My experience is that you have multiple issues & you need to see an elder law attorney to get on all this so that she can possibly qualify. You could find, that mom now has a higher level review on her application, in which you have to recreate moms pattern of spending for 5 years prior to the application date. If not, she won't be eligible for Medicaid. If you can't account for other possibly questionable $, they will be added to the penalty amount.Its good that she has a grannie house because if you don't have the funds to private pay, she is going to move back into it.

Land is an asset; it has a value in & of itself apart from the house (improvements) If you & mom bought it as raw land, then it was an asset to both of you based on the inital price. Look at the tax assessor statement to get a sense of that amount that would be subject to penalty. Mom signed something releasing her share to you (let me guess, she did a quit claim, right? & it reads it was done for free?) This is gifting and has tax issues as well as future Medicaid issues and possible title issues if done via a QCD. If the QCD was recorded, it is established legally. Doing something now to change that is going to be viewed as medicaid avoidance other than you sign it back to her. BTW there are others on this site who have postings as to having to sign back to their parent the house they gifted them to get parent eligible for Medicaid. You can't get around real property issues as it's all recorded into the state's database.

REQUIRED WORK:
A – Return the portion of the Medicaid post from "My experience is" up to and including "back into it.", copied word for word.
B – Answer these questions using the Medicaid post:
(i) For how many years before the application date might the mother's pattern of spending have to be recreated?
(ii) Which document does the post suggest looking at to get a sense of the amount that would be subject to penalty?
(iii) Into what is real property recorded, according to the post?
C – Extend the Medicaid post with new text that picks up after its final sentence.

LISTED RECORDS:
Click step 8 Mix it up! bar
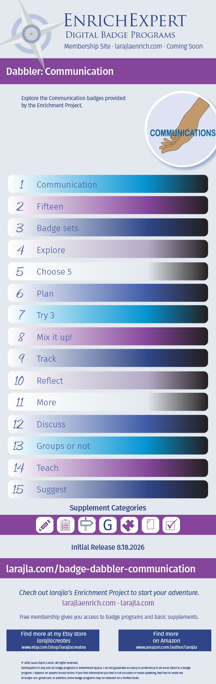The height and width of the screenshot is (684, 216). [108, 337]
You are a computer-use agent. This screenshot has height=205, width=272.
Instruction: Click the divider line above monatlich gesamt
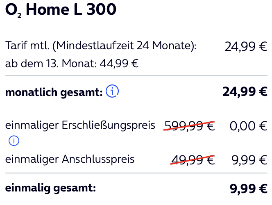point(136,76)
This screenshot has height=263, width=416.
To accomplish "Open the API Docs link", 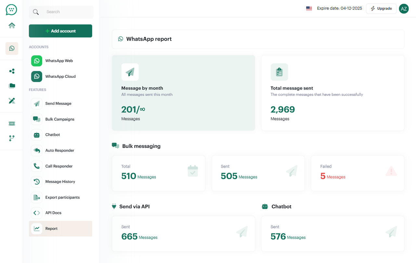I will click(53, 213).
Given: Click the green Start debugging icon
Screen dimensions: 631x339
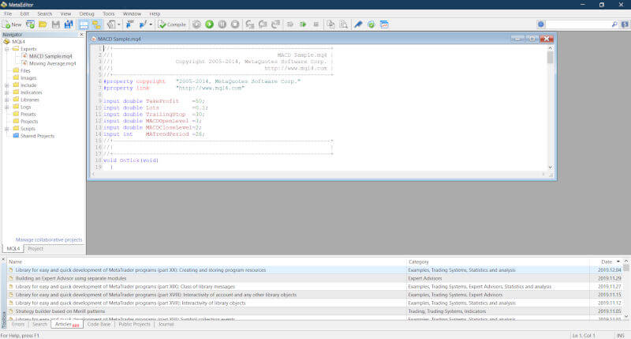Looking at the screenshot, I should pyautogui.click(x=209, y=24).
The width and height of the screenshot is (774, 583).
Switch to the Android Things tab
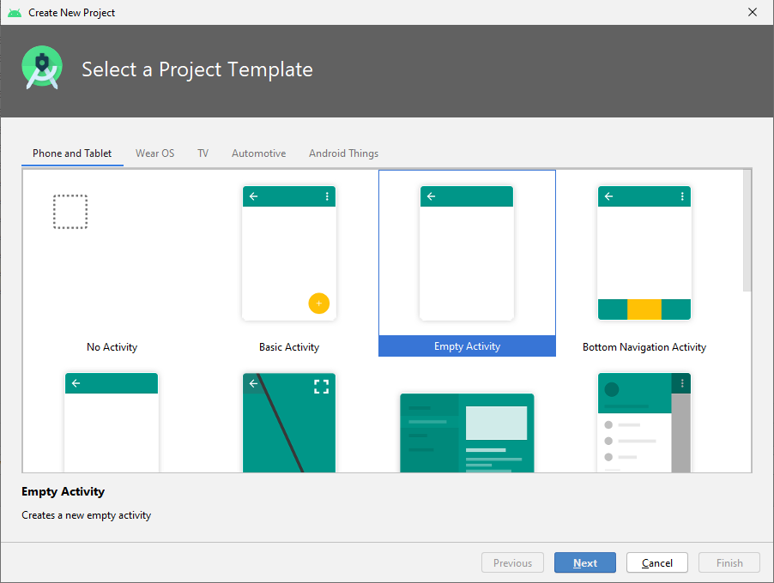[343, 153]
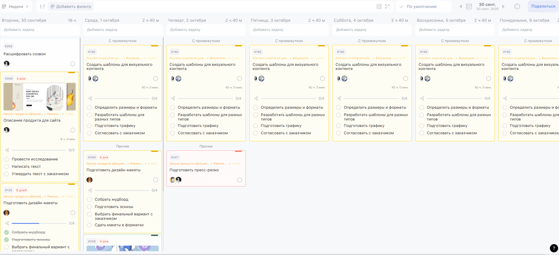Expand board to fullscreen mode
The height and width of the screenshot is (255, 559).
coord(387,6)
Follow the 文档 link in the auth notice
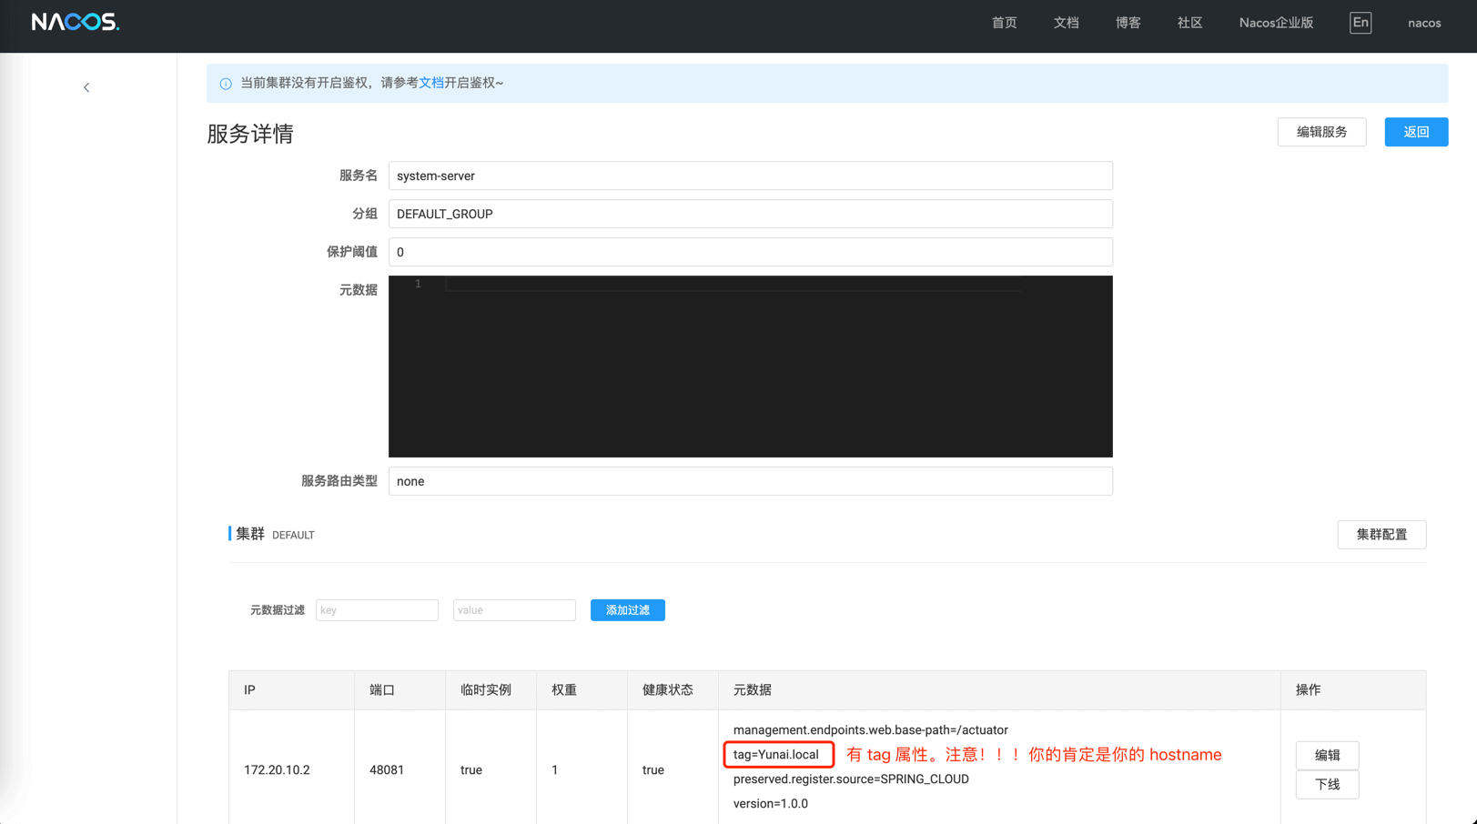The height and width of the screenshot is (824, 1477). click(x=430, y=83)
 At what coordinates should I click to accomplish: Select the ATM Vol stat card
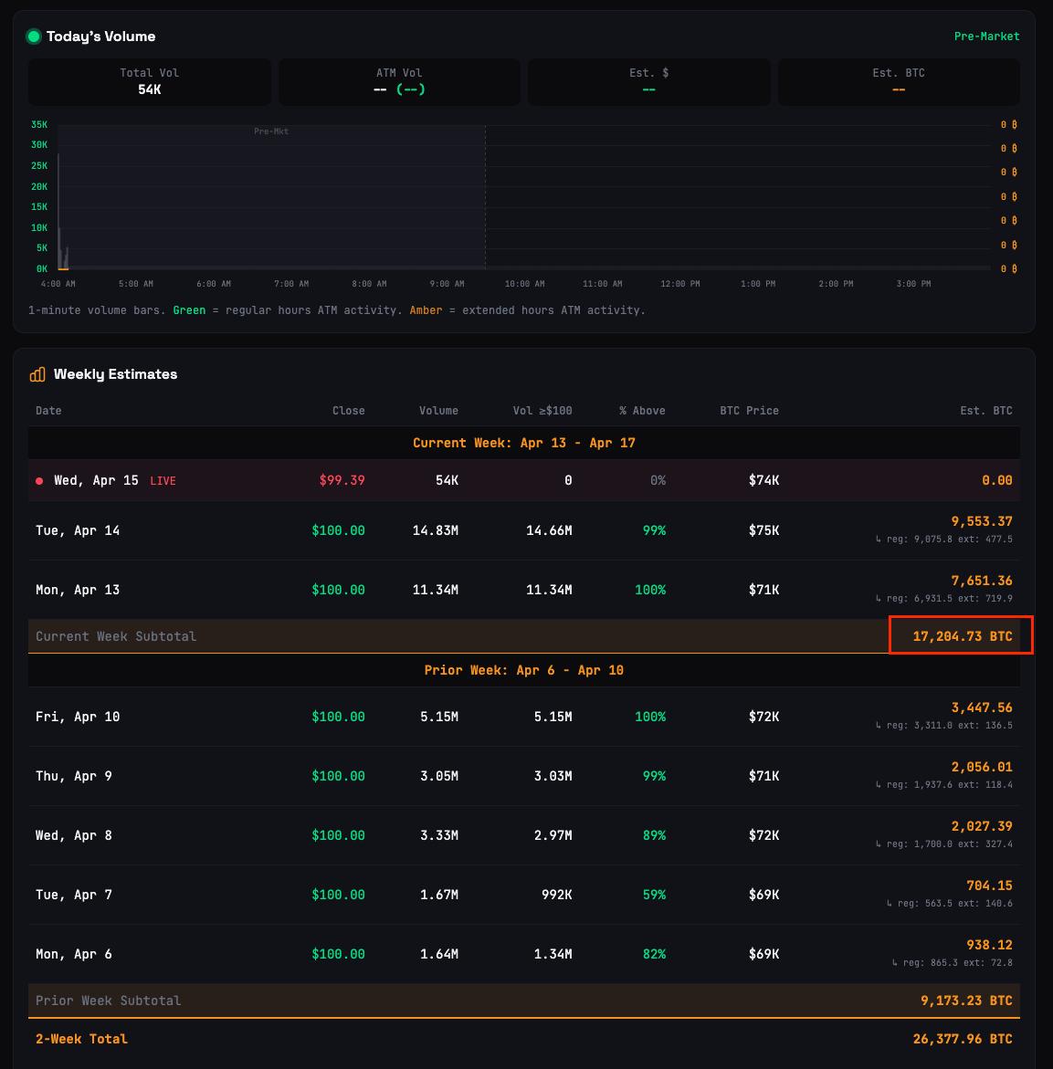(399, 81)
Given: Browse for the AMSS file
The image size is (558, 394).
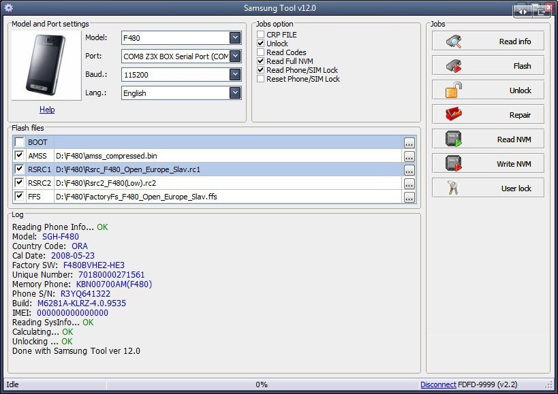Looking at the screenshot, I should point(409,157).
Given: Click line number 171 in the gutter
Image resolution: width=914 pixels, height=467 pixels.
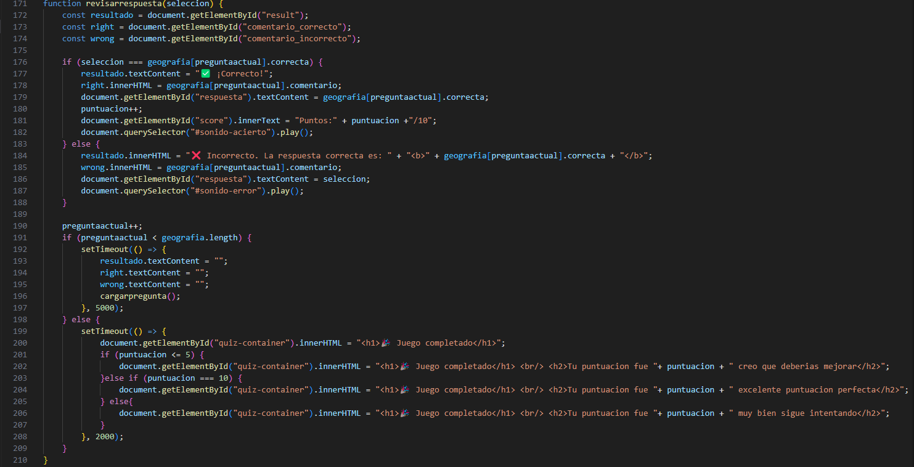Looking at the screenshot, I should (x=20, y=4).
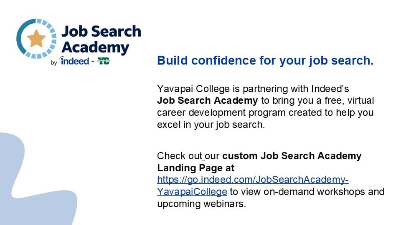The width and height of the screenshot is (401, 225).
Task: Click the bold "Landing Page at" text
Action: point(195,168)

ANSWERS TO THE PROBLEMS:
A –
My experience is that you have multiple issues & you need to see an elder law attorney to get on all this so that she can possibly qualify. You could find, that mom now has a higher level review on her application, in which you have to recreate moms pattern of spending for 5 years prior to the application date. If not, she won't be eligible for Medicaid. If you can't account for other possibly questionable $, they will be added to the penalty amount.Its good that she has a grannie house because if you don't have the funds to private pay, she is going to move back into it.

B –
(i) 5 years
(ii) The tax assessor statement
(iii) The state's database

C –
Most county base assessment on the parcel whether it's 50' x 100' or 5 acres & just companionized the improvements upon the parcel - this is pretty common. It probably is going to have the gifting done at the whole improvement rate rather than the rate of just the smaller house too. It's not going to be simple to deal with.

Out of curiosity, who told you to or why did you get her name removed?
Really make that elder law appointment soon.